FHA Attack Not Backed By Reality

by Peter G. Miller
August 12th, 2009

According to the Wall Street Journal, we should be worried, very worried, about the growth of the FHA program.

“The FHA now insures $560 billion of mortgages — quadruple the amount in 2006,” says the paper.”Among the FHA, Ginnie, Fannie and Freddie, nearly nine of every 10 new mortgages in America now carry a federal taxpayer guarantee.

“Herein lies the problem. The FHA’s standard insurance program today is notoriously lax. It backs low downpayment loans, to buyers who often have below-average to poor credit ratings, and with almost no oversight to protect against fraud. Sound familiar? This is called subprime lending—the same financial roulette that busted Fannie, Freddie and large mortgage houses like Countrywide Financial.” (See: The Next Fannie Mae, August 11, 2009)

This is just nonsense.

Market Share

Is it true that FHA originations are growing. Of course. The Mortgage Bankers Association reports that FHA marketshare in August 2005 was just 6.8 percent. Why? Because the marketplace was flooded with piggyback loans, stated-income mortgages with no documentation requirements, option ARMs and interest only mortgages. These loans are today at the heart of the mortgage meltdown.

The MBA also reports that 35.9 percent of all mortgage originations were from the FHA. And what is the percentage of toxic loans? That would be just about zero because many of the lenders who offered such financing are now out of business and few investors are so dumb they would buy toxic loans.

Imagine if there were no FHA loan program, a joyous thought for those who believe that any government activity which competes with the private sector is, oh, scary word, socialism. If you knock out a large percentage of all FHA loan offerings today what happens?
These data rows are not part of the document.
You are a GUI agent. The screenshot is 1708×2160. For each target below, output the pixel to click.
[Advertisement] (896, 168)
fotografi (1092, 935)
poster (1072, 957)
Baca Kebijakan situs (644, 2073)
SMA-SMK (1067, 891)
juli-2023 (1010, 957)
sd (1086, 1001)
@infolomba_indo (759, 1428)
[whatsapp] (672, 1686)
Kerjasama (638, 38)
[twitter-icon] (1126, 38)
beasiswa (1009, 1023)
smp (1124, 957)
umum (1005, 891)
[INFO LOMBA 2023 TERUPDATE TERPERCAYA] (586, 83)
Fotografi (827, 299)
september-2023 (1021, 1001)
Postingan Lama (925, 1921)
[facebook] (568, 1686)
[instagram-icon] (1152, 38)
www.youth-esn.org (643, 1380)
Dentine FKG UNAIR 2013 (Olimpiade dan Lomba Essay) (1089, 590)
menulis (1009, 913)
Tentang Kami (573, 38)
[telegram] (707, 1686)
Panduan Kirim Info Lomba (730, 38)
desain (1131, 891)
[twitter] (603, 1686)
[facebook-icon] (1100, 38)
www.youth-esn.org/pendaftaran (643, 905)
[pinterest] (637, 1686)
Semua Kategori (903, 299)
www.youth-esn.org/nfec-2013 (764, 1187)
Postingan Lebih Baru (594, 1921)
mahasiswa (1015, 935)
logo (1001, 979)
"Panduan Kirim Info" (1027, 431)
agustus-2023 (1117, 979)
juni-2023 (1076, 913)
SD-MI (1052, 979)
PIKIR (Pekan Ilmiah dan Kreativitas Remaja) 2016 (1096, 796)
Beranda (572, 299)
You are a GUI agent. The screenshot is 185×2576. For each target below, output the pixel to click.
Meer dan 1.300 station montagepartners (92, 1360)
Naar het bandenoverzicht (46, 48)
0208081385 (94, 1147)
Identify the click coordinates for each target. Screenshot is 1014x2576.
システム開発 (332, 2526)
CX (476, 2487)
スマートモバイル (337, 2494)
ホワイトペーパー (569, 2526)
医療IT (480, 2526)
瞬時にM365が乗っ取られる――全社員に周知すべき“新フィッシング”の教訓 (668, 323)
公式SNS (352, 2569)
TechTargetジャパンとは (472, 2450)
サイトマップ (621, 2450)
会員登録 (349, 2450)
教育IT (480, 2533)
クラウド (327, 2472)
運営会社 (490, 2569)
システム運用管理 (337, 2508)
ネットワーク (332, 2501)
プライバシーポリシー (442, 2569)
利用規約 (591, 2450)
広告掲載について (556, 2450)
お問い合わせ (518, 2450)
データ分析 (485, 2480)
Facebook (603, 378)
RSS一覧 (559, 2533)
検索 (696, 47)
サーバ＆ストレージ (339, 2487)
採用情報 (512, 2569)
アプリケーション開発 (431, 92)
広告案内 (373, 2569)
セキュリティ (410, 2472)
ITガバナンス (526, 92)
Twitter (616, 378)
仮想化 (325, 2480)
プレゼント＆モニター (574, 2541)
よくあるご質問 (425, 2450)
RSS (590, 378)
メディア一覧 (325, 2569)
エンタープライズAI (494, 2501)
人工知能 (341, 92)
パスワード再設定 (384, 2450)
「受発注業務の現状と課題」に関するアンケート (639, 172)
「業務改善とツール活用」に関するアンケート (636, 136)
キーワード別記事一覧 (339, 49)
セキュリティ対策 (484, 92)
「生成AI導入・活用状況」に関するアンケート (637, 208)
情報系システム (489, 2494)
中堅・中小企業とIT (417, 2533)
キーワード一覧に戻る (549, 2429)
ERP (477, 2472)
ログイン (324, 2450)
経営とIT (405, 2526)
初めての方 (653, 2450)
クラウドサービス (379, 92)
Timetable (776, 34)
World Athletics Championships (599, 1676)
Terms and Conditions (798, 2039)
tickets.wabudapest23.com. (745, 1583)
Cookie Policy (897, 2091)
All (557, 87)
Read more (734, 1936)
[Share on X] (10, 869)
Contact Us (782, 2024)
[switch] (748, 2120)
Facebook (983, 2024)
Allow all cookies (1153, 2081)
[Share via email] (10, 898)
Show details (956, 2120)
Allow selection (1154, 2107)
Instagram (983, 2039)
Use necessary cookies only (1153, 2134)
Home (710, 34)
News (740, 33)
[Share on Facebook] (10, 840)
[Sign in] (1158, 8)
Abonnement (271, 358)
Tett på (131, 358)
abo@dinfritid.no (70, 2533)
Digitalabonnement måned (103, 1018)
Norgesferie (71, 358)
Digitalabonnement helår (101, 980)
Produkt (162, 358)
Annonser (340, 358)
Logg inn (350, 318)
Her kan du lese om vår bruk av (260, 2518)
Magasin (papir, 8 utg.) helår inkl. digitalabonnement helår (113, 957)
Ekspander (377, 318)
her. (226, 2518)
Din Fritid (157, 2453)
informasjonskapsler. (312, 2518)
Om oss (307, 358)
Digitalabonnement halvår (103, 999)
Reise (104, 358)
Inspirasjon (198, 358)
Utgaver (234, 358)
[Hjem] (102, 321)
Bet that rates and costs would rise. Now there’s something that would really help buyers and sellers….

Foreclosure Rates

But wait a minute. What about those “notoriously lax” FHA standards? Well, obviously, if they were lax we would see ridiculously-high foreclosure levels — but we don’t.

In May, the latest figures we have available, the MBA reported that “the non-seasonally adjusted foreclosure starts rate increased 26 basis points to 0.94 percent for prime loans and increased 69 basis points for subprime loans to 4.65 percent. The rate increased 15 basis points for FHA loans to 1.10 percent and increased seven basis points for VA loans to 0.72 percent.”

Why golly, there sure seems to be a difference between the 1.10 percent reported for the FHA and the 4.65 percent rate for subprime loans.

The truth, of course, is that FHA and subprime loans are very different. You can’t get an FHA piggyback loan, or an FHA mortgage without a fully documented loan application or an FHA loan with a prepayment penalty.

Here’s a better question: Did the Wall Street Journal loudly, visibly and persistently warn investors to stay away from private sector loan companies that were originating, packaging and insuring subprime loans in 2006 — you know, the companies that today are often defunct or impaired? When Angelo Mozilo won a Lifetime Achievement Award from the American Banker in 2006 did the Wall Street Journal warn of bad things to come?